I am thinking about a geometric problem which boils down to the following parabolic equation:
Suppose $u=u(r,t)$, $r$ is defined on $[0,1]$ and $t>0$
$$\begin{cases}\displaystyle \frac{\partial u}{\partial t}=(\ln u)''+\frac{1}{r}(\ln u)'-4u(k\sqrt{u(1)}-1)\\u'(0)=0\\u'(1)=2u(1)(k\sqrt{u(1)}-1)\end{cases}$$
Here $'$ means differentiating respect to $r$. $u(1)$ is $u(1,t)$ for short. $k$ is some nice **positive** constant fixed. You can assume it is very small.

Obviously this is a nonlocal quasilinear equation with nonlinear neumann boundary condition. We always assume that the initial data $u(\cdot,0)>0$. And it has a particular solution which is $u\equiv \frac{1}{k^2}$. A nice property of this equation is $\int_0^1 ru(r,t)dr$ is unchanged along the flow.
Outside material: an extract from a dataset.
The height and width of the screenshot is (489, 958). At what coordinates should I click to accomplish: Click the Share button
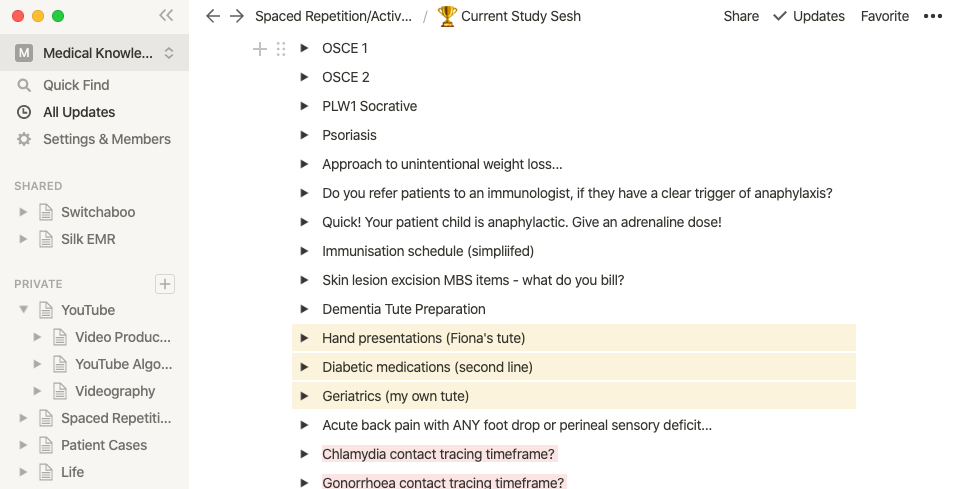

I am very interested in the long time existence of this equation. Suppose we have very nice initial data which is positive

(1)Will $u$ exists forever?

(2)If this is true, will $u$ converge to some solution?

(3) What about the stability of this particular solution?

(4)All the above question is linked to examine the behavior of $u(1)$. If one can control $u(1)$, then it is done. Can anyone construct one solution $u$ such that $u(1,t)\to \infty$ when $t\to T$ where $T$ can be finite or infinite? Or $u(1,t)\to 0$ when $t\to T$? Conunterexample is welcomed, because I know every few about this equation.

Thank you for any observation in advance.